Monday, July 30, 2007

Social Networking

It has been interesting to see how people are reacting this last year to social computing technologies as they become part of the mainstream packages (Lotus Connections & Microsoft MOSS) and as other technologies (SocialText) become real opportunities for enterprise sized organizations. We have been approached by a whole lot more companies/organizations than I ever would have thought (of course my expectations were low <30) wanting to know more about how they could use it and what they could use it for.

The software industry still suffers from marketing self gratifications in this space. What I mean by this is that we come up with words like Wiki, Blog or RSS and post it around like everyone knows what the heck we are talking about. When you ask a non-tech outside they seem to think you are talking about a fruity drink with an umbrella (Wiki), some new form of the creeping crud or something you go 4-wheelin' thru if you are down in KY (Blog), or the latest Rave party drug (RSS). I remember the most hilarious meeting I had been to in a while was one that we brought a vendor to that had blog technology. They pitched it to the customer (someone that has about $600M in capital improvement programs a year) as a tool that "your organization can begin to build communities of interest from". The customer then turned around and said, in all seriousness, "I pay these folks to work not talk about knitting". LOL!

Let me help then a bit. We have been playing around with a lot of social computing tools and solutions lately. My company is about to role out social computing to about 20,000 employees in the next 4-6 months. We have 3 schools, 4 municipalities, 2 defense organizations and about 8 enterprise organizations that are currently going through the evaluation stages and a couple of those are actually now exiting to solution deployment. So what are all of these folks using it for.

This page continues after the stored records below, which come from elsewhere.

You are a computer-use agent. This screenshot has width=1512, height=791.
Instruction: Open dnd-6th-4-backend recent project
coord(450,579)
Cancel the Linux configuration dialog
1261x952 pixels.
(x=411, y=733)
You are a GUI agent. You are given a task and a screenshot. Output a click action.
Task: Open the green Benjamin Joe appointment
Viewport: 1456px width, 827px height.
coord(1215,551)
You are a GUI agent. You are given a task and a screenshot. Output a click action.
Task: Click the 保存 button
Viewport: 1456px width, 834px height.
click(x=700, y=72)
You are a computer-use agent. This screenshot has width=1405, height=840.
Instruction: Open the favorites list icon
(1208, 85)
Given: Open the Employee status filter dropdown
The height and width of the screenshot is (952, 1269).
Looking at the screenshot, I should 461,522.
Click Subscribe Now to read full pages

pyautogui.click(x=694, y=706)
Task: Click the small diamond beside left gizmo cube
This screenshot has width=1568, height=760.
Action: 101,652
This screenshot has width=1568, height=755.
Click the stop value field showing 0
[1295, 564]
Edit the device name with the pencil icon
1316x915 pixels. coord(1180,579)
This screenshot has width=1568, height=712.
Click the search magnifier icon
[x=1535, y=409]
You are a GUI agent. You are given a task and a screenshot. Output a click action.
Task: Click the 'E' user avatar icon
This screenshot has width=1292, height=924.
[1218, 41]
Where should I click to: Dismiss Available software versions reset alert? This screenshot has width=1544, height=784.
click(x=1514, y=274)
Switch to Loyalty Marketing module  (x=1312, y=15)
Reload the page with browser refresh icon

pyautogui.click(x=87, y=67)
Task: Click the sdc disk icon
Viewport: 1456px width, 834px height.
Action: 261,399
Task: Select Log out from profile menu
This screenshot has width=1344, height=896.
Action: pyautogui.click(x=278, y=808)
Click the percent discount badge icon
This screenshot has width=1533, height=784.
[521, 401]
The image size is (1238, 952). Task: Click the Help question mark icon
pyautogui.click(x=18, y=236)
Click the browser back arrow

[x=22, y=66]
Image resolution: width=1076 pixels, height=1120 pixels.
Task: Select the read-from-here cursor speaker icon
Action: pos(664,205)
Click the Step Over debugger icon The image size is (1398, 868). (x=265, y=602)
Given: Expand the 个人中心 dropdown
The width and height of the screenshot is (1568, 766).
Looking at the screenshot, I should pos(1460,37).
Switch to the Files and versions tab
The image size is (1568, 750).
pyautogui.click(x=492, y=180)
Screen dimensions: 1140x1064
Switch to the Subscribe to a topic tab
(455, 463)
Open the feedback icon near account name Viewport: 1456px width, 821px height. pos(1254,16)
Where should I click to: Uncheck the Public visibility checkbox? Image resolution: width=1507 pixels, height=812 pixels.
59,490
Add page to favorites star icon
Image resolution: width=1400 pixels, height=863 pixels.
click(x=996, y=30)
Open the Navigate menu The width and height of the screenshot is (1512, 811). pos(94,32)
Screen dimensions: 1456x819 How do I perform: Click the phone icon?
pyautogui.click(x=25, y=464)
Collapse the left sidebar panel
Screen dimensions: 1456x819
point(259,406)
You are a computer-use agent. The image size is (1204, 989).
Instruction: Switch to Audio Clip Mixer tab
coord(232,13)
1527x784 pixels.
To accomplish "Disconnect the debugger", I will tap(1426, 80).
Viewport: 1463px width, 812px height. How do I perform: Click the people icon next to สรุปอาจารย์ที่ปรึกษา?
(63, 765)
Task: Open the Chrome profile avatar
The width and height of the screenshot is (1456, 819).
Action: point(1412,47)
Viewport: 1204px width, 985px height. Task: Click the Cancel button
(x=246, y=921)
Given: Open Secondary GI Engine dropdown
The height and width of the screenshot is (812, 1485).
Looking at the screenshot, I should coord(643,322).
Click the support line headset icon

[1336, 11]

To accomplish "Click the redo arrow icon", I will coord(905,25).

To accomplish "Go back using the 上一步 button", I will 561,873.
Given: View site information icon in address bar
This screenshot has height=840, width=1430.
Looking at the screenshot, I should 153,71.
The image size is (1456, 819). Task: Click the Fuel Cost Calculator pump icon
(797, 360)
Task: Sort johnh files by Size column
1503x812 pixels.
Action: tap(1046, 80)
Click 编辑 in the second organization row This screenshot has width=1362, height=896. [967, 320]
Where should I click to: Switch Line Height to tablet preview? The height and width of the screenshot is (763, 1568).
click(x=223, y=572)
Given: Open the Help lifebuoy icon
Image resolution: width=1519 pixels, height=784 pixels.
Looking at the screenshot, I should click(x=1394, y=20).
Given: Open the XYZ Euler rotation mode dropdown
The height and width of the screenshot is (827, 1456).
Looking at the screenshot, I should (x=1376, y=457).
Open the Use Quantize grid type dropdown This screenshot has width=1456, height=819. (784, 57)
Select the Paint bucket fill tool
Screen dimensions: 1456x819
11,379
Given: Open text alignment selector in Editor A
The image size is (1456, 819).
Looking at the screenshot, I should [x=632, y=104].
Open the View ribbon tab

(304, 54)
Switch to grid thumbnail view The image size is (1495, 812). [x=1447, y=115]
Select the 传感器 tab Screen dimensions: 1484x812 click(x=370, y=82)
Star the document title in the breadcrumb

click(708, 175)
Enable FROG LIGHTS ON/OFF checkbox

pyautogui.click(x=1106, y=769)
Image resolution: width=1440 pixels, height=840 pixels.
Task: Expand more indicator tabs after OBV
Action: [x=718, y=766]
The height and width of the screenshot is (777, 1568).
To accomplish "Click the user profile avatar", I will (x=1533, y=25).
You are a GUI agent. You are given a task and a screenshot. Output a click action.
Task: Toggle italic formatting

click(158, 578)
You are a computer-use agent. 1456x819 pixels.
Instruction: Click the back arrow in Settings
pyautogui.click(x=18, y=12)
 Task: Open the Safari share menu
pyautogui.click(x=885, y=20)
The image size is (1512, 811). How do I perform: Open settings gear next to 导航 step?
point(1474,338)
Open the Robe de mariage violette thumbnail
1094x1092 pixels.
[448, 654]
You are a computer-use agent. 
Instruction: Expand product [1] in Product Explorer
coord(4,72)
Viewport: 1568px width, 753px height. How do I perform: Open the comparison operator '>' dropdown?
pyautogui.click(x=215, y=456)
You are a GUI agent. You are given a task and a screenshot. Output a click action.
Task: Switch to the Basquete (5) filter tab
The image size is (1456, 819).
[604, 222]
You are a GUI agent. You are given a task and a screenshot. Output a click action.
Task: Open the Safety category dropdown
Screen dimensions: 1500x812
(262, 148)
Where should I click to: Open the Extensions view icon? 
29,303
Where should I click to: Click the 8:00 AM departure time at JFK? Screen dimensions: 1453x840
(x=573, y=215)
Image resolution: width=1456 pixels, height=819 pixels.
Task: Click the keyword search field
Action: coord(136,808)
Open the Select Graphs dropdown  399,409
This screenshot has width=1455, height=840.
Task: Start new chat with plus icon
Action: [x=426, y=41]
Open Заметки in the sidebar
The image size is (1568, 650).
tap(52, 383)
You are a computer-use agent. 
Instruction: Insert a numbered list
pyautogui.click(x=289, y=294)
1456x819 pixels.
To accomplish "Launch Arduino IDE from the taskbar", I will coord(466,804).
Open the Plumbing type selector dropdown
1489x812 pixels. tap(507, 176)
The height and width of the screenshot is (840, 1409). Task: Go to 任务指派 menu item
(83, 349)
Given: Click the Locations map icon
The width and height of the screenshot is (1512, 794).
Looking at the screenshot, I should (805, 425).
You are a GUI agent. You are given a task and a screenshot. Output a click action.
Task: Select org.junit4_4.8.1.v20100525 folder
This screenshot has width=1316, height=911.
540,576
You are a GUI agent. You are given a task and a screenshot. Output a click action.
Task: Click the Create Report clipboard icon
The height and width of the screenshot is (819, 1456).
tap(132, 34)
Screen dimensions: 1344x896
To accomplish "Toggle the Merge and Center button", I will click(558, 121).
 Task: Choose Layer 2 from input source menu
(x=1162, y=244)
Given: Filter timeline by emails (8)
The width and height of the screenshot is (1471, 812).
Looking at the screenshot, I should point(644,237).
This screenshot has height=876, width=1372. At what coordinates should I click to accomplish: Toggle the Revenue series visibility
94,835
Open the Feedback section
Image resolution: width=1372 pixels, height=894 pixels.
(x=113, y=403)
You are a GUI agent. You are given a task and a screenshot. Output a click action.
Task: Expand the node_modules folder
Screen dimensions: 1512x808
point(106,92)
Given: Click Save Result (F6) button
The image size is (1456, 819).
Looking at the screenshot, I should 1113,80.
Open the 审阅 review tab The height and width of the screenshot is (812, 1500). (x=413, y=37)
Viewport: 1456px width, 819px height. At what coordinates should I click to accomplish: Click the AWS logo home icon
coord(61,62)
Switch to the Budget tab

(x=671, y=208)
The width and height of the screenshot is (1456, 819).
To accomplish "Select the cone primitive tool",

1) Talent Retention. You want to keep good talent make them feel like they are part of the company and that their words are heard. When we establish these types of technologies for this solution, we establish a methodology that engages the top management to either participate directly or to ensure their participation in commenting in the community. We all know that tool such as e-mail, the telephone and stop by meetings are horrible ways for people to stay in touch with what others are thinking. However, if you have 10-15% of your staff participating it gives you a good vibe on the community and smart management can make adjustments.

2) Mentoring. We have several industries that the talent pool is retiring at a much faster pace then the new crop is coming through school or that technology can keep up with. That being said, these organization must find a way to capture the knowledge of those users and pass it along to the masses. Things like building classroom curriculum isn't always the most effect. We use these technologies to build a "pod of knowledge" to team people up on tasks but to ensure that the work is a cooperative effort.

3) A One-Way Communication. I know this goes against the concept of "social" computing a bit but I tell you it these are some nice tools if you want to publish updates on processes such as RFI/RFP. There are many type of black hole processes where people are afraid to open the flood gate of communications but with this they can just push out updates that are much easier to do than managing a web site.

I could go on, but that is it for now...

Thursday, July 19, 2007

Going to take another stab

Well I got nailed the first time I tried to do this. I think I had some things set wrong on the blog and thus I created way more traffic for myself then I ever intended. I am ready to give this another go and have switched things around so that users can just post without my scanning the posts first (which by the way caused too many people to send me e-mails instead of just posting on the blog...a dynamic in social computing to blog about later).

My goal in this next go around is to post once a week. I have learned a ton on this area in the last 6 months or so as the consulting group I am with rolls out more and more social networking solutions. One of the big lessons is to be consistant. I think once a week is a schedule that I can keep....hopefully.